The IRS does not ask the DOJ to file suits against all delinquent taxpayers and the DOJ does not always agree to do so when asked. Usually, there is a confluence of bad behavior plus a collection statute of limitations (10-years, including additional time for suspensions) about to run. The complaint in the case is found here.
Note that the years involved are 2007 through 2011 and 2018. The years and assessment dates are schedule on pp. 4-5 of the complaint. There are some large amounts that have been outstanding for years, and certain tolling actions, i.e., the filed offer in compromise which suspended the statute. But it appears that the statute for the older years was about to run, so IRS had the choice of referring to DOJ or letting him get off the liability for the earlier years. Given his intransigence certainly hinted in the allegations in the complaint, he would not have been a sympathetic figure in the process of determining which delinquents to pursue. That is even setting aside political influence one way or the other.
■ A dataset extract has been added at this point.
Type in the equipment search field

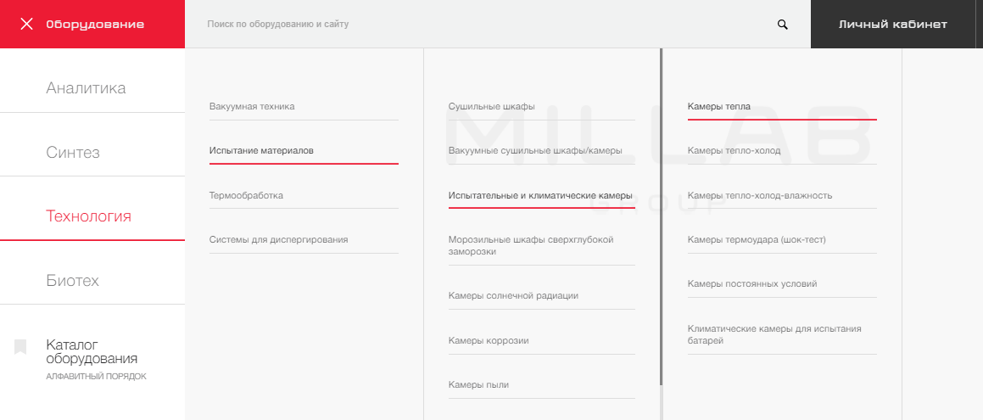(x=483, y=25)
This complaint appears to be a fairly standard collection suit in which the taxpayers just have been able to dodge payment.
That does not address the issue of whether politics entered the decision-making process as to whether to expend resources on a collection suit to extend the statute and enforce the then judgment lien. I can’t answer the politics question.
I will speculate that politics probably influenced the decision because if IRS/DOJ did nothing in the face of public liens for a large amount of old taxes, there would be claims that politics entered the do-nothing decision. So, from a politics perspective, IRS/DOJ were in a no-win position. But, as I said, this particular enforcement action by collection suit seems to be in the mainstream of such suits that are brought.